Dans cette branche, l’application des conventions de forfait en heures, sur base hebdomadaire (modalité 2), est donc réservée aux salariés dont la rémunération contractuelle atteint le plafond de la sécurité sociale. Le non-respect de cette condition d’éligibilité a pour effet de remettre en cause la validité des conventions individuelles.
Les salariés concernés sont alors recevables à demander le paiement des heures supplémentaires effectuées entre 35 heures et 38 heures 30 (ou au-delà). 12 salariés ont ainsi obtenu gain de cause dans le cadre de ce pourvoi.
2/ Impossibilité de se prévaloir de l’accord individuel du salarié
Pour asseoir la solution, la Cour de cassation précise, dans un second temps, que l’accord donné par le salarié pour l’application d’une convention hebdomadaire de forfait, ne permet pas de s’affranchir de la condition de rémunération minimale posée par les partenaires sociaux. Ceci en raison des règles d’articulation entre l’accord collectif et le contrat de travail.
L’arrêt rappelle ainsi que :
– « le salarié ne peut renoncer aux droits qu’il tient de la convention collective » ;
– « lorsqu’un employeur est lié par les clauses d’une convention collective, ces clauses s’appliquent au contrat de travail, sauf stipulations plus favorables » (C. trav., art.
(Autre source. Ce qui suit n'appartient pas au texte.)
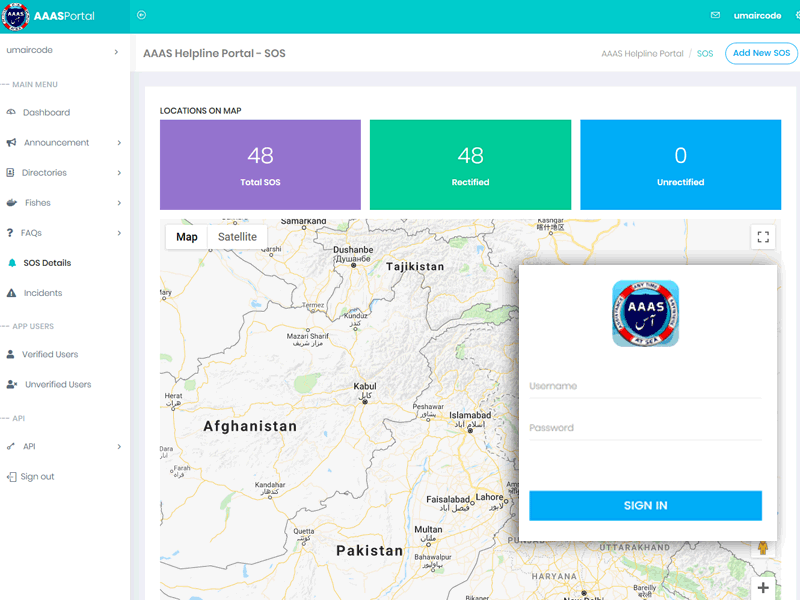This screenshot has height=600, width=800.
Task: Open Unverified Users page
Action: (57, 384)
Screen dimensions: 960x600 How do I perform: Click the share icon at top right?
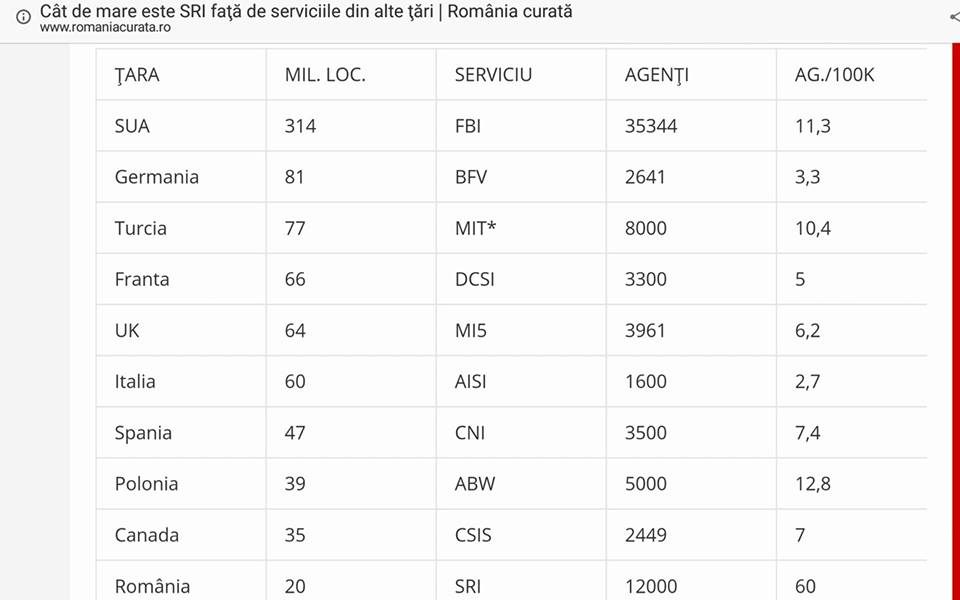point(953,17)
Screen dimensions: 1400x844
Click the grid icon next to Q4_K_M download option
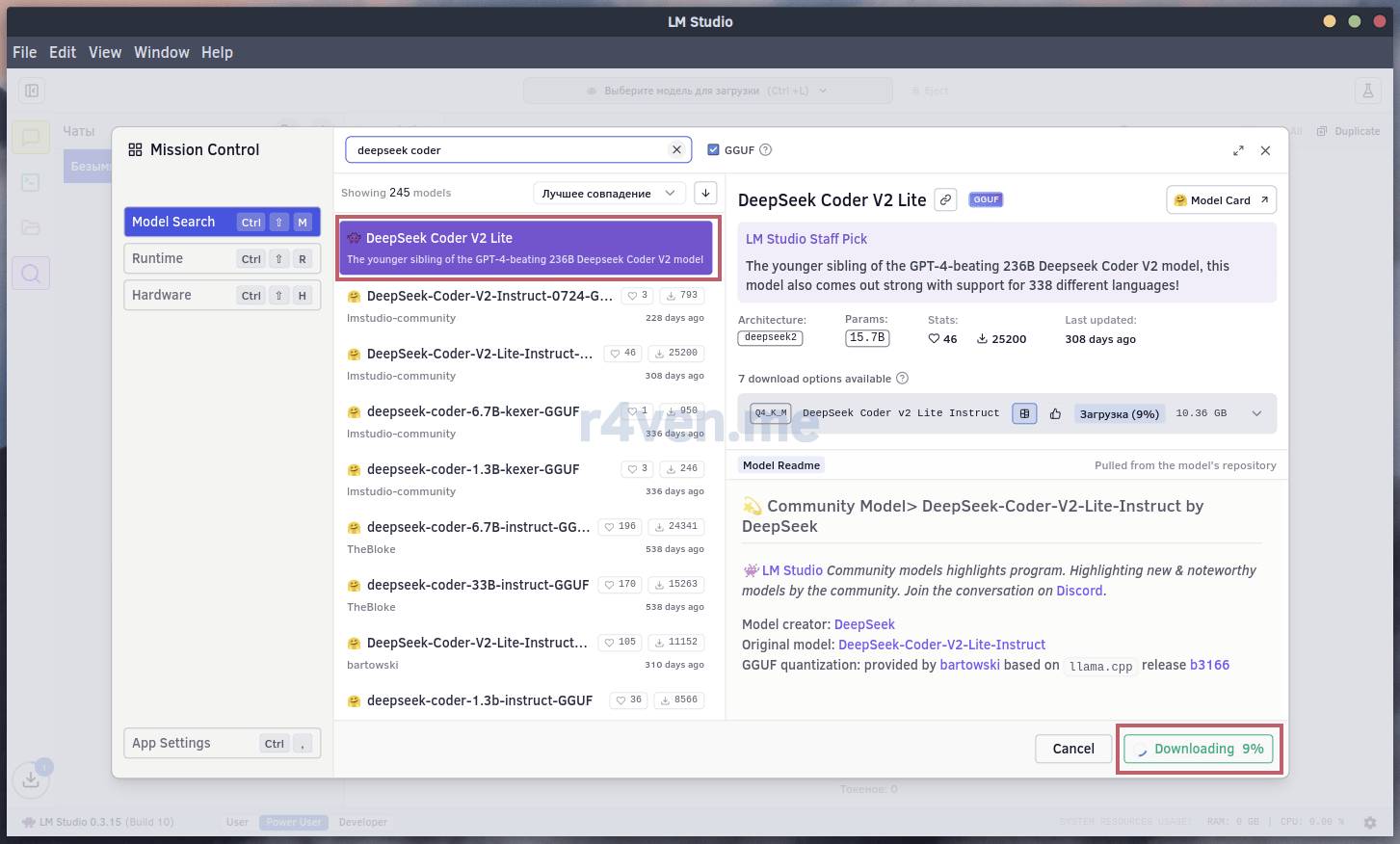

L. 2254-1).
Dans les entreprises relevant de l’accord Syntec de 1999, si la rémunération contractuelle du salarié est inférieure au plafond de la sécurité sociale, l’employeur ne pourra donc pas se prévaloir de l’accord individuel donné par une clause du contrat de travail, pour appliquer le forfait hebdomadaire et le forfait de salaire qui l’accompagne.